I like the Classic. It has enough storage. It does exactly what I need it to which is play music. And it does not need to be connected to the internet. The alternatives, the iPod Touch and the iPhone, top out at 64gig. Sure, you can access stuff through the cloud and that’s fine if you’re at home with Wifi, pay next to nothing for data and are not roaming. Maybe in the US this is actually a sane way of doing things and of course, the EU is working on getting rid of data roaming charges anyway but…frankly, there’s a stretch of the rail line between Dublin and Cork, around Tipperary, where the mobile signal is fairly limited. I listen to a lot of music and storage matters to me. But I also want to be able to carry that music around with me in my handbag and that means the 128gig iPad isn’t really a replacement option either.

So I am deeply, deeply unhappy with Apple over this move, and unhappy enough with Apple to look at my contact points with Apple (currently an iPhone, an iPad, the aforementioned iPod Classic and iTunes via a Windows machine) and see about replacing them with non-Apple equivalents. It will take a while, but there are likely to be some benefits, key amongst them, Apple will not be able to deliver music to me which I do not want.

I am not really a fan of free stuff that I don’t want and the latest U2 album is on the list of free stuff which I don’t want and which should not have appeared in my library without me asking for it.

The biggest selling U2 album is the Joshua Tree and it, apparently, has sold twenty five million copies. In no version of this universe is it likely that half a billion iTunes users wanted their new one and yet Apple gave it to us and yes, it’s sitting in my library.

You can look at all the technology stuff that Apple does, and then look at this promotional gimmick and wonder why they did it. Why did Apple feel the need to do this?

I really have no idea. You would have to assume that companies do stuff like this to support the bottom line but ultimately, U2’s last album, released in 2009, sold five million copies. Compared to the Joshua Tree, that is not stellar. Compared to half a billion people who suddenly find themselves with the new album…which they probably did not want…it’s pretty pathetic. On U2’s part, it screams of a need to be loved.

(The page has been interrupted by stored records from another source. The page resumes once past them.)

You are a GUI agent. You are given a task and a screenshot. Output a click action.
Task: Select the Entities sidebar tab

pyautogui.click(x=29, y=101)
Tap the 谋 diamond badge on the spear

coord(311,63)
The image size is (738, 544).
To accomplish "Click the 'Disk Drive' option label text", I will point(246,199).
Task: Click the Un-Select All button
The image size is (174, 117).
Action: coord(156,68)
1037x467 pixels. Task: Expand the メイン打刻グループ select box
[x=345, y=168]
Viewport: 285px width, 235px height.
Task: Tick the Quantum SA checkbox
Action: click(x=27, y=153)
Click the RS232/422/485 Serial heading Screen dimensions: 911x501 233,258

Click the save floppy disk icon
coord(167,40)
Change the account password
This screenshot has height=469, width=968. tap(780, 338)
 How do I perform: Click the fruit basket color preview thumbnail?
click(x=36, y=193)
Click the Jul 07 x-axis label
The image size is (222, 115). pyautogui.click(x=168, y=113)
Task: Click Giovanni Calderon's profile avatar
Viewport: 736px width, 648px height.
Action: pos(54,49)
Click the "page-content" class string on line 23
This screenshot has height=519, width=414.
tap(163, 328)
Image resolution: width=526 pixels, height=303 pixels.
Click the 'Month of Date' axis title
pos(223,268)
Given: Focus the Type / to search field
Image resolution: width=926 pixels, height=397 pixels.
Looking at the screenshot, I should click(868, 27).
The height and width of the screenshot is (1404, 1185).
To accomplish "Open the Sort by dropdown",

On Apple’s part, it screams of a company which finds itself having to do the sort of PR it has not traditionally needed because the cachet of its own brand was enough and which is demonstrating that it just does not know how to do it. U2 are not cutting edge. They’ve been around for 30 years. Classic rockers. Seriously, if Apple wanted someone which was on what I assume was their brand message, I’d have chosen Daft Punk. Of course, if Apple think that U2 is on their brand message, then I’m inclined to wonder what their future holds.